● **Set exercise**:
Copy the lines from the one with "This screenshot has width=1920, height=914." to the one with "center [959, 711].", swapping "Describe" for "Explain" and changing nothing else.

● **Extracted information**:
-=-=-=-=-

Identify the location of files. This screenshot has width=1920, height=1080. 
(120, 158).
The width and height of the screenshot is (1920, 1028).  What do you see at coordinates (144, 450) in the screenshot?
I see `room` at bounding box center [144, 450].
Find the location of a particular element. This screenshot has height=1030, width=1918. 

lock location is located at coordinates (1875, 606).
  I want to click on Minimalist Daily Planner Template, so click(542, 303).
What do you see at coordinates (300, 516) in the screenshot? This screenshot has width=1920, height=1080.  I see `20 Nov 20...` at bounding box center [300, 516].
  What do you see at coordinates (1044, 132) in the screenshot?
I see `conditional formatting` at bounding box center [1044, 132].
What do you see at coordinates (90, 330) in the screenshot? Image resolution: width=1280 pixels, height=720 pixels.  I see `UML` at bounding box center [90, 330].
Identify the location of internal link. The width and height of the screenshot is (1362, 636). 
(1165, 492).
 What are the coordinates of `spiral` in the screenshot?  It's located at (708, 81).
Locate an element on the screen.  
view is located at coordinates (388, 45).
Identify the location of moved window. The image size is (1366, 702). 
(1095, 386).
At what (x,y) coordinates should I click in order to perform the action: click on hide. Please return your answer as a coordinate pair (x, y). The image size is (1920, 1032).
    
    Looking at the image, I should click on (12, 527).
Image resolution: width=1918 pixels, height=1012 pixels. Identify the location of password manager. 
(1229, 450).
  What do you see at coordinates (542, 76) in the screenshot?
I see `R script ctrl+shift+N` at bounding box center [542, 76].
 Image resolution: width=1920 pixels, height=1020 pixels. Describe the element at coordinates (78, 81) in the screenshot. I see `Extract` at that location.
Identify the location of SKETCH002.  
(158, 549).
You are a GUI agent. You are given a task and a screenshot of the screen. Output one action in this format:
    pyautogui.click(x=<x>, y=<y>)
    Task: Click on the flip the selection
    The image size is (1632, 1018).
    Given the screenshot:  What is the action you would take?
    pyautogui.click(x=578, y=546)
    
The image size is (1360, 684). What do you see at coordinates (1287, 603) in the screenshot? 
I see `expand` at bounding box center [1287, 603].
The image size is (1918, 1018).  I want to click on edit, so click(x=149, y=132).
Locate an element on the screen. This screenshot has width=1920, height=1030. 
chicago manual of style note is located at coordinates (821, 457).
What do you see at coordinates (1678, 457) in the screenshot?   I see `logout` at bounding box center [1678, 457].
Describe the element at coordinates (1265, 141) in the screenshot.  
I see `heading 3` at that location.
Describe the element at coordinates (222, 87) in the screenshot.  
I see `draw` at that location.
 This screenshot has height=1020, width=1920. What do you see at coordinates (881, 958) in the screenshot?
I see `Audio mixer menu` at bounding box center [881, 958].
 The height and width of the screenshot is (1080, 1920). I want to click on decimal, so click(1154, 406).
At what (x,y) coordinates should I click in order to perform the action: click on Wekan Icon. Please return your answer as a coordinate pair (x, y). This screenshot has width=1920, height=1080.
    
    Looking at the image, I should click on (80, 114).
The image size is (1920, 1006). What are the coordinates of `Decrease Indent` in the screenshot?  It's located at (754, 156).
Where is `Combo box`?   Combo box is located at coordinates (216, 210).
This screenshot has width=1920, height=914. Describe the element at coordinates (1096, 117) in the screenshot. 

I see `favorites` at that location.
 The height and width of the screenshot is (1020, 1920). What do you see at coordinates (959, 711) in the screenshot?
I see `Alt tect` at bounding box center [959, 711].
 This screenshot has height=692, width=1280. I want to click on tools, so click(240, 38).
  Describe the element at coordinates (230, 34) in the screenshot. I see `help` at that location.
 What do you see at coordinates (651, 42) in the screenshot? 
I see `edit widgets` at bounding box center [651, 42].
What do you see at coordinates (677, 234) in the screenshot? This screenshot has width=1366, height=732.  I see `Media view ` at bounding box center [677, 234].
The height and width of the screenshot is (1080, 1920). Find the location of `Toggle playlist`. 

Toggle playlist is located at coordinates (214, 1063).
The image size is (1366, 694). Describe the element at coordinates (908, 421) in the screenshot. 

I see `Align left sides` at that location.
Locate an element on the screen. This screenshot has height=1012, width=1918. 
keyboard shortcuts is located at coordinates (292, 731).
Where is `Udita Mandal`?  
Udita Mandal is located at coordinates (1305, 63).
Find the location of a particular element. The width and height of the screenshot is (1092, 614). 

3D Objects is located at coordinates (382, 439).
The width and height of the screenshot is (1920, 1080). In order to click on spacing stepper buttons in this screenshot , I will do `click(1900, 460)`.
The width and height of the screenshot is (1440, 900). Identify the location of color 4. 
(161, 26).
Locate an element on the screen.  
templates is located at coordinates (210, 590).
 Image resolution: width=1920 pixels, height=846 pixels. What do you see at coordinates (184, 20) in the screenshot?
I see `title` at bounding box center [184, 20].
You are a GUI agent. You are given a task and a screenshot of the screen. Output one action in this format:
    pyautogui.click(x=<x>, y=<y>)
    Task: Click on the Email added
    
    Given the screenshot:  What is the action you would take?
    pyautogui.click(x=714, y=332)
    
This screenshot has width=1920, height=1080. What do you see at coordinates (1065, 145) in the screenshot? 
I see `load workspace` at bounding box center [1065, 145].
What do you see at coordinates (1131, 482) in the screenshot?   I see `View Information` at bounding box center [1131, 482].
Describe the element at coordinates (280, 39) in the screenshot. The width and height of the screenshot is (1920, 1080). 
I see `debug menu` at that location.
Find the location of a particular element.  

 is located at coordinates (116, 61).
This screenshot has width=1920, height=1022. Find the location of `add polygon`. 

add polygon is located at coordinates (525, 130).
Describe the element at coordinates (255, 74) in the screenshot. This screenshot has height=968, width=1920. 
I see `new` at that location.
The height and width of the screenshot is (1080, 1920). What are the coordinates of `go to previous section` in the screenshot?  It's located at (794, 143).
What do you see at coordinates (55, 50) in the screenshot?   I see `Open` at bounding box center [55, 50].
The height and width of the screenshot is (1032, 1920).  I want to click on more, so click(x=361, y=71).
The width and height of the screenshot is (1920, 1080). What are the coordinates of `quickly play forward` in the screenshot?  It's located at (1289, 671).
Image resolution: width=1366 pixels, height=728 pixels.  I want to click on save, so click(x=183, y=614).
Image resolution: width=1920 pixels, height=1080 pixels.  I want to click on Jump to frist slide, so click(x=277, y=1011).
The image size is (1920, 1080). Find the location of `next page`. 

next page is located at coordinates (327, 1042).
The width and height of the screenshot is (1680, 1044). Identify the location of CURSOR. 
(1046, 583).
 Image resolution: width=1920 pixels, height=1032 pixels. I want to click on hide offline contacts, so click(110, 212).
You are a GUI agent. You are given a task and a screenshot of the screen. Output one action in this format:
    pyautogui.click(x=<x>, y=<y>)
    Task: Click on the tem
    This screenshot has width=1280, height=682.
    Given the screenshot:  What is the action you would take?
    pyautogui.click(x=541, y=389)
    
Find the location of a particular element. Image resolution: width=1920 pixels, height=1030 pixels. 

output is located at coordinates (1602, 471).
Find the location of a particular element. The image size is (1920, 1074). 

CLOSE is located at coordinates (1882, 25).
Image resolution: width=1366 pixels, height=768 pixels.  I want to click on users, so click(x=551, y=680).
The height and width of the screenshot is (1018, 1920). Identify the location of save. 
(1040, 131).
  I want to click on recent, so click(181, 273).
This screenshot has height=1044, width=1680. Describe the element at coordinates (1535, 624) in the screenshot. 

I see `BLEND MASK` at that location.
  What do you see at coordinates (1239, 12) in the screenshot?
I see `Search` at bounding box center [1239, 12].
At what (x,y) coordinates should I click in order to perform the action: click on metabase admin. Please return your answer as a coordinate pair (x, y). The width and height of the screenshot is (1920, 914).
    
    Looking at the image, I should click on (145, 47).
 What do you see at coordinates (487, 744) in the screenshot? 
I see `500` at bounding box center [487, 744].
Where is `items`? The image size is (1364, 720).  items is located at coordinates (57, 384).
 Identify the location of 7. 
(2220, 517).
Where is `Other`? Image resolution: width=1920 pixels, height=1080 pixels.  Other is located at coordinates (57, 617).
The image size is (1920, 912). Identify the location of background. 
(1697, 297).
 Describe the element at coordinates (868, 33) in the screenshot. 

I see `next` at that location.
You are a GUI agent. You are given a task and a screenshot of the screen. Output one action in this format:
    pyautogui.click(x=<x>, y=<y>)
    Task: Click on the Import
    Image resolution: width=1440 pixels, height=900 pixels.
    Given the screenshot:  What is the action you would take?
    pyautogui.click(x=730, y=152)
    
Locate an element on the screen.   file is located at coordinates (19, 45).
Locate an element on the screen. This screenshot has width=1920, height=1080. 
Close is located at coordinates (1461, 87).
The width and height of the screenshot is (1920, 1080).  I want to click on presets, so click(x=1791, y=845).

-=-=-=-=-

● **In response**:
This screenshot has width=1920, height=914. Explain the element at coordinates (1096, 117) in the screenshot. 

I see `favorites` at that location.
 The height and width of the screenshot is (1020, 1920). What do you see at coordinates (959, 711) in the screenshot?
I see `Alt tect` at bounding box center [959, 711].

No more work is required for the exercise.